However, chef Greg Sproule, assisted by Nick Reynolds, rose to the occasion, as did our man of wine, A goodly crowd of about 48 members and guests were on hand, many of whom had not booked. Paul Ferman.

Greg started proceedings with a nicely moist chicken liver pate on thin toasts, topped with a dab of onion jam, and a tangy prawn ceviche served in part on pasta oricchiette (or ears) which were a bit stodgy for the topping, and in part on the same thin toasts. They were washed down with a variety of aperitifs, including the omnipresent Lustau amontillado sherry, a pleasant but not remarkable sparkling  from NZ and assorted whites, the 2002 Wine Society Tas Riesling among them, still showing well.

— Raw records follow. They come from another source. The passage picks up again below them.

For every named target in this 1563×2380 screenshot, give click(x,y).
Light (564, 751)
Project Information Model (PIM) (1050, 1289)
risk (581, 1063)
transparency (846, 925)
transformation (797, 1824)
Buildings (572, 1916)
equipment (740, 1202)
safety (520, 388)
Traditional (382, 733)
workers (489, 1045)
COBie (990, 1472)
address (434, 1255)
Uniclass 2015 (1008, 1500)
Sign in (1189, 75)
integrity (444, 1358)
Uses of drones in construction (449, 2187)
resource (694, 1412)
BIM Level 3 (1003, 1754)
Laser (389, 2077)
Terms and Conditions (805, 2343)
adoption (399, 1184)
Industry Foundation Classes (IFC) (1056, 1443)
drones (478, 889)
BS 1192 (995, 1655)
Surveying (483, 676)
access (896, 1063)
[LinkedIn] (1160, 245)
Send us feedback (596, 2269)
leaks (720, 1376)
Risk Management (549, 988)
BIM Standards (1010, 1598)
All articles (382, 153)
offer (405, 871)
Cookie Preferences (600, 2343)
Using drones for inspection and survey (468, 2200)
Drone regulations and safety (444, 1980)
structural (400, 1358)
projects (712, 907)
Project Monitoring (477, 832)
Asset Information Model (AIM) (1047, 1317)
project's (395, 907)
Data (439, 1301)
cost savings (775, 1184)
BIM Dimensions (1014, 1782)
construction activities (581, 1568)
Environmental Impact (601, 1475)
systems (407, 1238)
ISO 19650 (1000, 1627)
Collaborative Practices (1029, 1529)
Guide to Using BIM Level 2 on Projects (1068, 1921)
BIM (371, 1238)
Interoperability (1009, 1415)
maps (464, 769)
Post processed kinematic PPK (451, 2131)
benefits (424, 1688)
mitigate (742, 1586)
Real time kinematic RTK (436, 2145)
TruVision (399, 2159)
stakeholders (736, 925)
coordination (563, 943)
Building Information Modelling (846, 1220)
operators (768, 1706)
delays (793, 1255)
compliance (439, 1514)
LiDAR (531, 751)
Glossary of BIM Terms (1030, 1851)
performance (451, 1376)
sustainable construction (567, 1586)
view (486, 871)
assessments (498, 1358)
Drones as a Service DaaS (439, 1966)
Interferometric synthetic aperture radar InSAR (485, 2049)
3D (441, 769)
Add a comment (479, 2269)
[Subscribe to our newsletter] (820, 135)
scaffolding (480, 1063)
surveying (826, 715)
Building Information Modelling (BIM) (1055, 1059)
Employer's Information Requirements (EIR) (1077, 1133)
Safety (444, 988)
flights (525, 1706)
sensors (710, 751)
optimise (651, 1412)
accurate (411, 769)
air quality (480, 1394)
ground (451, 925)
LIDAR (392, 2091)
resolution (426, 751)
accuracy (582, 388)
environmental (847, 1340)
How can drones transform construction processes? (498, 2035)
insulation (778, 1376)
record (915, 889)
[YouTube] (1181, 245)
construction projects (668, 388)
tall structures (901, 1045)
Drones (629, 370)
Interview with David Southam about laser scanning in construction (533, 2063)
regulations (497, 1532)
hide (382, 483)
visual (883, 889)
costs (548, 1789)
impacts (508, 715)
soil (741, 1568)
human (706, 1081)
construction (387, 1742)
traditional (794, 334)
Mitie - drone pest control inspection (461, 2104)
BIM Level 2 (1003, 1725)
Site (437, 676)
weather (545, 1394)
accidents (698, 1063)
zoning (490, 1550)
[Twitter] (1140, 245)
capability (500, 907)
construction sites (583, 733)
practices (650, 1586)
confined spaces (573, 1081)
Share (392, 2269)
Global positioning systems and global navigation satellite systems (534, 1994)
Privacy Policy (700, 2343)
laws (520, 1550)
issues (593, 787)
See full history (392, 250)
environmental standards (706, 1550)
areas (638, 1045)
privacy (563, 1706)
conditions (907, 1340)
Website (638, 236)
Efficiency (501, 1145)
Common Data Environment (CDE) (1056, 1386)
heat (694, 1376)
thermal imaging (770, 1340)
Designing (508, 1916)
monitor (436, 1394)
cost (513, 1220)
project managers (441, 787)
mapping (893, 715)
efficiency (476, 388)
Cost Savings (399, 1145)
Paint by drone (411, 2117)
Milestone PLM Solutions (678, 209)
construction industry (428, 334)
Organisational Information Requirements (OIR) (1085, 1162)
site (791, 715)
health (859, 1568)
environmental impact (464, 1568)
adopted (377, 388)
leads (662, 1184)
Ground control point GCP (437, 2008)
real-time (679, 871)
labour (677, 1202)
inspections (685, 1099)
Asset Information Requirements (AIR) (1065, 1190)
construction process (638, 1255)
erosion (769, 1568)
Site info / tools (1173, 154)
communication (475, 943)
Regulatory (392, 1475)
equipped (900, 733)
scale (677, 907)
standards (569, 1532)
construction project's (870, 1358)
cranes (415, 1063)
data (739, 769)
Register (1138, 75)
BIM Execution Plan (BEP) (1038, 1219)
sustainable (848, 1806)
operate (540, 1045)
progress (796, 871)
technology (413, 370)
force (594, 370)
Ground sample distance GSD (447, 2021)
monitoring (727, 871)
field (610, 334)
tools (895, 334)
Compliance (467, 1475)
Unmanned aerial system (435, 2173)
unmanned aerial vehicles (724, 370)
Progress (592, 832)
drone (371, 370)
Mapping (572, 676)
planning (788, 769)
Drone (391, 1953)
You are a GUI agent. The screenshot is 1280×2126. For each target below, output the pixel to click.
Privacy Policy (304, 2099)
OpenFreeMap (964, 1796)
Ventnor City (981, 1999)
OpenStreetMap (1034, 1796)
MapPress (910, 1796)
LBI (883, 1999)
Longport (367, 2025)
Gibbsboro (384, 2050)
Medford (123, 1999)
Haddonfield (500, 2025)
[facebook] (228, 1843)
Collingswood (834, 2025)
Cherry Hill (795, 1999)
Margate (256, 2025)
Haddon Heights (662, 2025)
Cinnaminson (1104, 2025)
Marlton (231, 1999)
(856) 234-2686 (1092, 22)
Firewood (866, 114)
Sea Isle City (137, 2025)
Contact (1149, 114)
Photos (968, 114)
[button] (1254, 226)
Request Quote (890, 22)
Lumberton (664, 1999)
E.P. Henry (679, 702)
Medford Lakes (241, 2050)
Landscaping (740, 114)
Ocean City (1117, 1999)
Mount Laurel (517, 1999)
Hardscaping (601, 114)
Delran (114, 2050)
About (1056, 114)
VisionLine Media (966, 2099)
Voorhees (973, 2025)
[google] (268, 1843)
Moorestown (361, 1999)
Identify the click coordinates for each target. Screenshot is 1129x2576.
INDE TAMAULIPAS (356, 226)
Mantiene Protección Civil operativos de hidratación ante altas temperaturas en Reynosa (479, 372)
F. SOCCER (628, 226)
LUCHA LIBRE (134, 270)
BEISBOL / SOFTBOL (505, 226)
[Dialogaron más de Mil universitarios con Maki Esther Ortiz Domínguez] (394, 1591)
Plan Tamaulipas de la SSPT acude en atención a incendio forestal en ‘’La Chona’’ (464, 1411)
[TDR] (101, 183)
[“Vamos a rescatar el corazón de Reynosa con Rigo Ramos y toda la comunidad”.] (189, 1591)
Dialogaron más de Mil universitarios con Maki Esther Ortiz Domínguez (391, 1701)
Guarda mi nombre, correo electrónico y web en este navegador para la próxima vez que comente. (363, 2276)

The main course featured some quality veal cutlets from Vic’s Meats, marinated in herbs (notably borage flowers), pepper, oil and plenty of garlic, seared on the hotplate and finished in the oven. After a bit of loaves and fishes division due to the increase in numbers, they came to the table pink and tender, some pinker than others as was to be expected, and topped with a flavoursome reduction with added pancetta for extra salt tang. Also on the plate was a whole whitlof poached in orange juice and chicken stock, with balancing bitter notes under a cheese-based coating, and sliced asparagus spears. Terrific meaty crust on the veal and the whole well balanced but with plenty of flavours. Contrasting flavours, too, in the accompanying wines, a 2011 Valpolicella from Italy and a 2001 Tatachilla Partners cabernet shiraz from McLaren Vale in good ol’ Oz. The Italian was light and simple, but with a savoury meatiness which went well with the food, better so in many minds that the Tatachilla, which was bigger but a bit hard and tired.

The cheese continued the Italian theme in spades, with the King, Reggiano Parmesan. In fine condition and about 2 years old, it had a wonderful hard but not too crumbly texture with all the nutty caramel flavour one expects from this cheese. It was quietly matched with some sliced pear and fuji fruit sprinkled with gem-like pomegranate seeds, and by a 2008 Salomon FinnissRiver cabernet, and  1998 Mildara Coonawarra cabernet. The Mildara was soft and dry, but with fruit dropping out and past its best, whilst the Salomon, from the Fleurieu Peninsular south of Adelaide, had big hot fruit but balanced by some smooth tannins and a lick of acid. Special mention should be made of the bread, Portuguese sourdough hand baked by Greg’s brother and delightfully fresh but not doughy and slightly crumbly in texture.

Coffee came to us from Mexico, a medium roast with good bitter characters on the palate but finishing short. An (allegedly) botrytis riesling from SA was a pleasant sweet accompaniment.

Thanks to our guests, especially the lady who contacted Steve Liebeskind to enquire about joining the Society and still came when informed of our male insecurities towards women.